I have ranted before about the over-partisanization of politics, but I thought I'd just like to take a short moment to whine about the difficulty of being a moderate in today's political climate. Not the difficulty of making up one's own mind about issues without the benefit of a party to tell me what to think-- no, the problem de jour is conformity. I t hought high school was bad, but man, that's nothing compared to politics.
It seems as if I cannot agree with one position of one party without having all the others imputed to me, regardless of my actual beliefs. "You believe in limited government? Then you must be anti-abortion, you unfeeling conservative SOB!" "You think the war in Iraq has been mismanaged from the start?
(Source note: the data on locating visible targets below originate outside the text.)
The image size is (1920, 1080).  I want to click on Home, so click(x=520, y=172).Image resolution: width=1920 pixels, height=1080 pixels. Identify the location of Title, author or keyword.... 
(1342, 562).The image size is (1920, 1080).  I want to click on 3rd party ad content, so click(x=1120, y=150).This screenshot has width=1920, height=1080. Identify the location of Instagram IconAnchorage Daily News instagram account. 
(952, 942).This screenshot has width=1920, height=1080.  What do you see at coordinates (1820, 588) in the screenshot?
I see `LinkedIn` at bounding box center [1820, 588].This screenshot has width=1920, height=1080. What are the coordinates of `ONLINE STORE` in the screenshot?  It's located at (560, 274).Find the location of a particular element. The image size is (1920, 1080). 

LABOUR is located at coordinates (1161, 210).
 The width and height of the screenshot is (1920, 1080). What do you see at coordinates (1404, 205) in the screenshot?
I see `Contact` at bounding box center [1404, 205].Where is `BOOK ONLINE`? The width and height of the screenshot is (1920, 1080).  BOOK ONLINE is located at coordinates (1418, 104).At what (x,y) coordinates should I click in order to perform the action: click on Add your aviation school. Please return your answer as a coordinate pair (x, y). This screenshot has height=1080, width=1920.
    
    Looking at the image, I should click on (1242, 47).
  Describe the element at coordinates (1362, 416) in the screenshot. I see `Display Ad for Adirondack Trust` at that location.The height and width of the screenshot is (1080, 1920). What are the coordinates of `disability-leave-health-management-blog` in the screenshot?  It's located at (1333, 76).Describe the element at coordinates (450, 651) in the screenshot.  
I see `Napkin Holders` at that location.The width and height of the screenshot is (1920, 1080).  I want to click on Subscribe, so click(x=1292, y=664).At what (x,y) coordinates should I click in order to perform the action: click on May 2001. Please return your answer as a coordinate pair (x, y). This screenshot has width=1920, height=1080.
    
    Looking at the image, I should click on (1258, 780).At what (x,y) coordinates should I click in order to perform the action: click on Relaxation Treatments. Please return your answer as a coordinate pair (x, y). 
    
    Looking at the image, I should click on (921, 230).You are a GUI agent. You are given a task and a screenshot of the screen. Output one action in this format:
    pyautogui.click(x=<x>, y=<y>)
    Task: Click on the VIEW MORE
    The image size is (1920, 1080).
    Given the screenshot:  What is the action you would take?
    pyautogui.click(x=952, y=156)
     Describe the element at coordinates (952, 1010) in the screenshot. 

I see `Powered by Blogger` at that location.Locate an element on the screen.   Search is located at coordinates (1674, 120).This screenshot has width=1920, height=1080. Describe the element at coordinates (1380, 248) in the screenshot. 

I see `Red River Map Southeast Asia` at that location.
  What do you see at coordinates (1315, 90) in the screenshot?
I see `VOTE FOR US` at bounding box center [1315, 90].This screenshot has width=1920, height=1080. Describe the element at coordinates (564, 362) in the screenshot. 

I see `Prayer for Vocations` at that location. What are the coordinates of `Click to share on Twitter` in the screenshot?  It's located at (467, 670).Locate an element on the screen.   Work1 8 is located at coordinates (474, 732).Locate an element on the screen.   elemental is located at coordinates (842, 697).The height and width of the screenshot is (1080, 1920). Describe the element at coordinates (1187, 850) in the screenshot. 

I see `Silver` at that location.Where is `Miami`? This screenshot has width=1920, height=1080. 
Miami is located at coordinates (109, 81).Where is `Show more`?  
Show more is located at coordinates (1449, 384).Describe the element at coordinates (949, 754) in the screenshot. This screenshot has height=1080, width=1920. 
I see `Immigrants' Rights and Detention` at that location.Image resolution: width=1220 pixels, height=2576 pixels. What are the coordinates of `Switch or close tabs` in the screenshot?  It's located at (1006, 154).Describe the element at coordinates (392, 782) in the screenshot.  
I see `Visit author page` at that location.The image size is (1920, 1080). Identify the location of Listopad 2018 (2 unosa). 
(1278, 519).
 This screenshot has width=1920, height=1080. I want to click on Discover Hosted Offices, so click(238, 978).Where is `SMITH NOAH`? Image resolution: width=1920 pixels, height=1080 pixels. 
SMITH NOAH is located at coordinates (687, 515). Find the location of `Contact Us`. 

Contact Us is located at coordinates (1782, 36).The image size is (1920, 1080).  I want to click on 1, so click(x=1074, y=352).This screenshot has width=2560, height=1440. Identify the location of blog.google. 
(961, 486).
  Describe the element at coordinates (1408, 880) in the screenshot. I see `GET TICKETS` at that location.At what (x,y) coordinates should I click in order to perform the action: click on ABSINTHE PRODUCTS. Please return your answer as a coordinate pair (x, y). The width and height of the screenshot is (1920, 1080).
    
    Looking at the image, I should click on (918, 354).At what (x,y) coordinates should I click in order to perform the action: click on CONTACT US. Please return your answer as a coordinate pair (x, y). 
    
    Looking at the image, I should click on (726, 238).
You must believe in tax-and-spend big government!" It's as if we have collectively lost all ability to separate out various positions, and can only relate to politics in terms of "Republican" or "Democrat".
Not that I'm a fan of Balkanization of political parties either, though I do think a few healthy third parties (or fourth, or fifth or... you get the idea) would do us good. The situation we have in the US is not perfect, but neither are parliamentary systems such as Canada's, where a minority party can form a government after building a large enough coalition with other parties. The main difference is that in the US, we build our coalitions before the elections; in parliamentary systems, they build them afterwards. I fear that too many parties, on the other hand, would lead us into an increasingly fragmented society. Perhaps that was the framers' intent, when they defined powerful states and a relatively weak federal government, but it's not what we've lived with these past 6 or 7 decades, and I think the dissolution of our national identity is a shame.
I don't have a solution; all I can offer are platitudes such as, "Have lunch at least once a week with someone you disagree with politically" (which I highly recommend; it's easy to forget your opponents are human). I beg you, at least try to honestly consider the concept that the other side has real and valid reasons for what they believe; they're not just rapacious corporate barons/elitist intellectual Marxists.